Od środowego poranka w blisko 500 miejscach na terenie całego kraju trwa ogólnopolska blokada w ramach protestu rolnicy. Demonstranci nieustanie nie zgadzają się z zasadami europejskiego Zielonego Ładu, a także domagają się wprowadzenia embarga na produkty rolno-spożywcze z Ukrainy.

Jedna z akcji manifestujących odbywa się w stolicy Dolnego Śląska. Prezydent Jacek Sutryk napisał w mediach społecznościowych, że – „tak, jak wielu włodarzy miast” – wydał zakaz organizowania blokad w mieście. Argumentując swoją decyzję Sutryk stwierdził, że zarządzenie ma na celu zapewnienie bezpieczeństwa mieszkańcom Wrocławia. 

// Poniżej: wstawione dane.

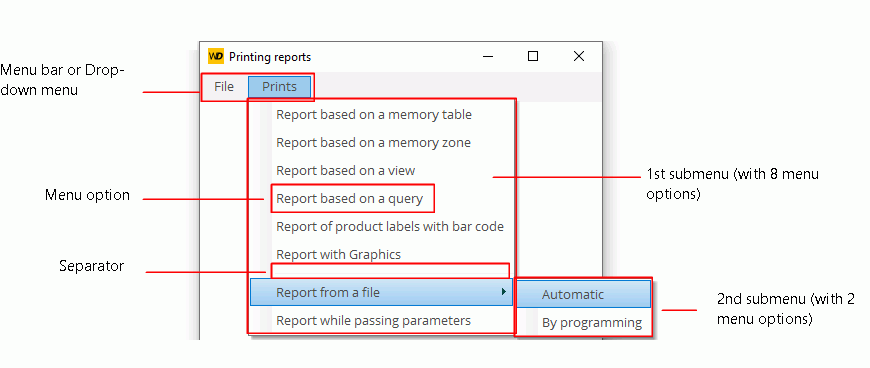Image resolution: width=870 pixels, height=368 pixels.
Task: Click the submenu arrow beside Report from a file
Action: pos(504,292)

Protest rolników. Rolnicy zablokowali ulicę obok domu Jacka Sutryka

Protestujący zbagatelizowali jednak wytyczne samorządowca i postanowili wjechać do metropolii, w tym także pobliże domu samego włodarza. Polityk napisał, że ulica obok jego domu została całkowicie zablokowana, a na ogrodzeniu posiadłości pojawiły się plakaty.

„Ja akurat zastraszyć się nie dam, a naruszanie miru domowego i prywatności w związku z pełnieniem funkcji uważam za co najmniej niestosowne” – skomentował prezydent.

Jak dodał, sąd podtrzymał decyzję wrocławskiego ratusza, a mimo to otrzymał „setki gróźb”. „Niezmiennie wspieram interes polskiego rolnictwa, ale metody walki o ten interes nas różnią zdecydowanie. Siejąc nienawiść i wrogość celu nie osiągniemy” – czytamy w oświadczeniu Sutryka.

Samorządowiec wspomniał, że gdy rolnicy organizowali pierwsze blokady, wydał zgodę na blokady, ponieważ „szanuje wolność zgromadzeń i słowa”. Na koniec swojego wpisu prezydent przeprosił okolicznych mieszkańców, którzy z powodu sąsiedztwa jego domu „mogli odczuć dzisiaj utrudnienia”.